Bier als wichtiges Lebensmittel im 19. Jahrhundert: Radierung, koloriert, um 1810

21. April 1873 - Bierkrawall in Frankfurt

Es ist eine Zeit des sozialen und politischen Wandels im jungen Kaiserreich. Eine Bierpreiserhöhung sorgt in diesem Klima für kriegsähnliche Zustände mitten in Frankfurt am Main.
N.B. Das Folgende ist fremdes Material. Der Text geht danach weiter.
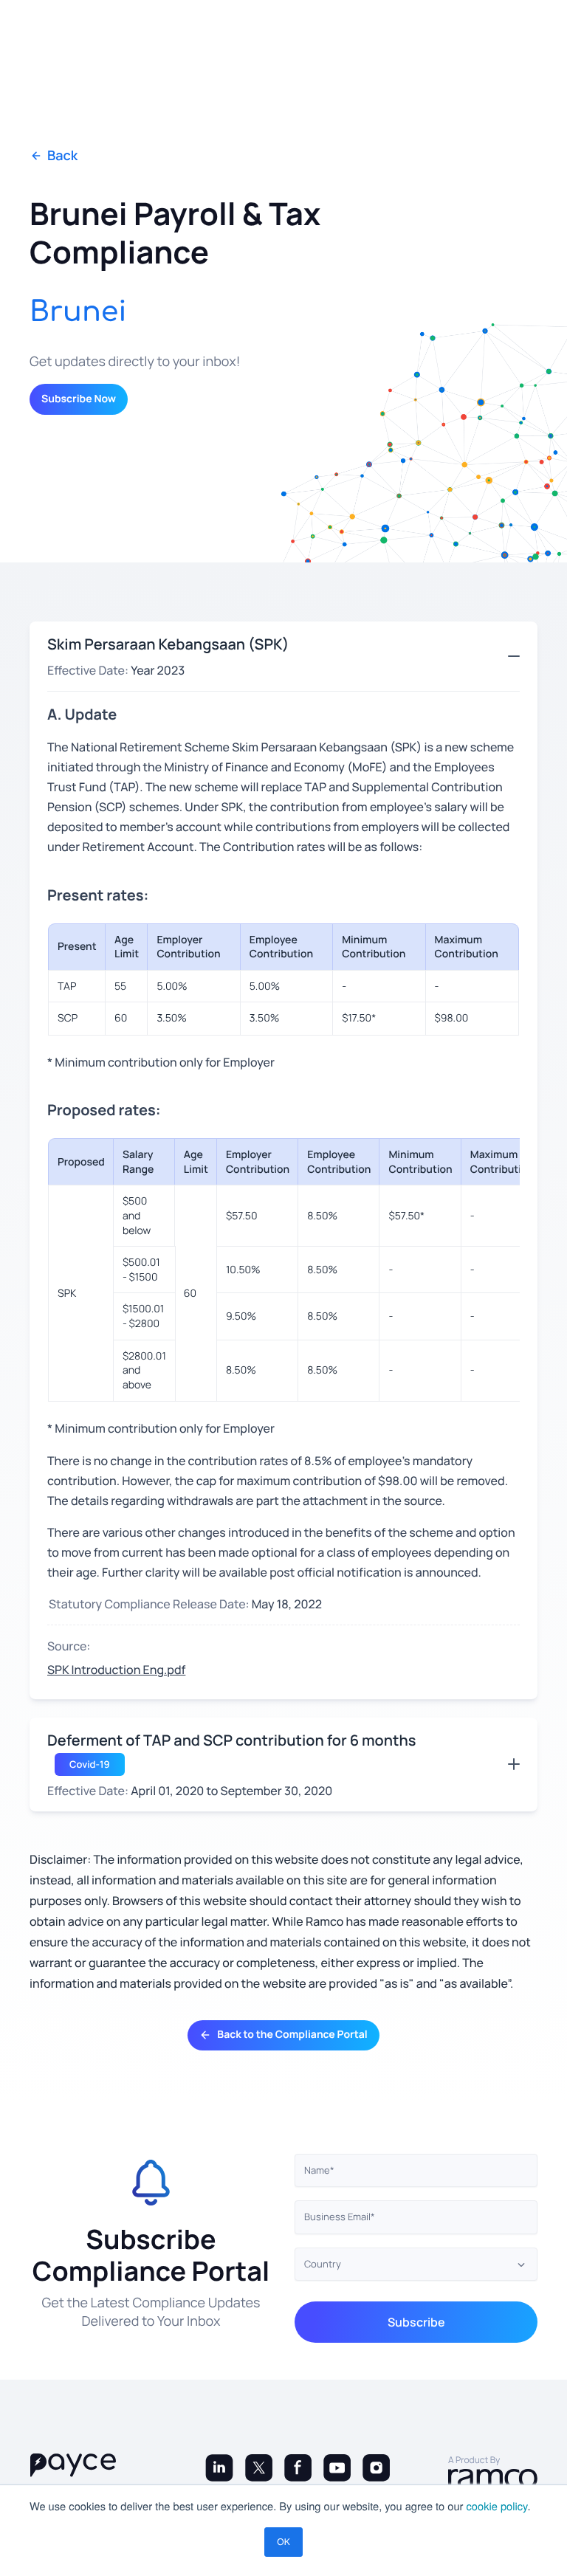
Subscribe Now (78, 399)
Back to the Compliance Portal (292, 2035)
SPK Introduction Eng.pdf (116, 1669)
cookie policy (497, 2506)
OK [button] (283, 2541)
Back (62, 156)
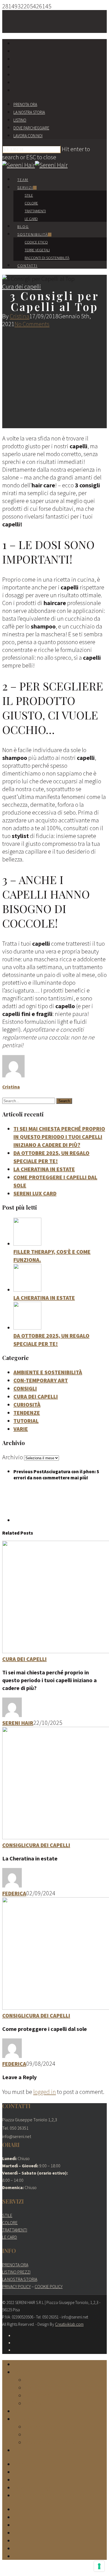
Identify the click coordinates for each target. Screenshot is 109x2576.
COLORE (10, 2222)
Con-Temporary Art (40, 1380)
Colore (31, 203)
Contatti (27, 265)
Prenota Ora (25, 104)
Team (22, 179)
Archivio (12, 1457)
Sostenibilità (32, 234)
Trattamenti (35, 210)
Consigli (25, 1388)
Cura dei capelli (21, 286)
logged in (44, 2092)
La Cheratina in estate (44, 1169)
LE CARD (9, 2237)
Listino (19, 120)
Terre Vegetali (37, 249)
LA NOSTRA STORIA (19, 2279)
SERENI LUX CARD (34, 1193)
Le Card (31, 218)
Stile (29, 195)
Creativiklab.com (69, 2324)
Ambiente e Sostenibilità (47, 1372)
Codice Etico (36, 242)
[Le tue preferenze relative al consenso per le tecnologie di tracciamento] (99, 2566)
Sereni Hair (17, 1722)
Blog (23, 226)
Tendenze (26, 1412)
Frankfurt am Main im Frühjahr 1873. Die Brauereien erhöhen den Bierpreis. Von vier auf viereinhalb Kreuzer pro Batzen. Bier ist im Speiseplan der Menschen ein ganz normales Lebensmittel, sagt der Historiker Ralf Roth von der Uni Frankfurt: "Es gibt viele Gerichte wie Biersuppen oder dergleichen, die man damals konsumiert hat."

Stimmung kippt bei einem Volksfest

In Frankfurt rumort es wegen der "Halsabschneider-Methoden" der Wirte. Bei einem Volksfest am 21. April ist die Stimmung gereizt. Der Bierpreis sorgt für großen Unmut. Gegen 16 Uhr schließen sich in der aufgeheizten Stimmung etwa 100 Unzufriedene zusammen und ziehen angetrunken durch die Innenstadt. Der Schlachtruf "Mir wolle Batzebier!" hallt durch die Straßen.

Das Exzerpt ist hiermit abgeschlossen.